*** Opening of Information ***

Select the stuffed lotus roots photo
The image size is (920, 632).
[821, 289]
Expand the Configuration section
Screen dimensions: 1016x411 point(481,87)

*** Close of Information ***

What to do
Write out all of the records word for word.

Written answer
Select the stuffed lotus roots photo
The image size is (920, 632).
[821, 289]
Expand the Configuration section
Screen dimensions: 1016x411 point(481,87)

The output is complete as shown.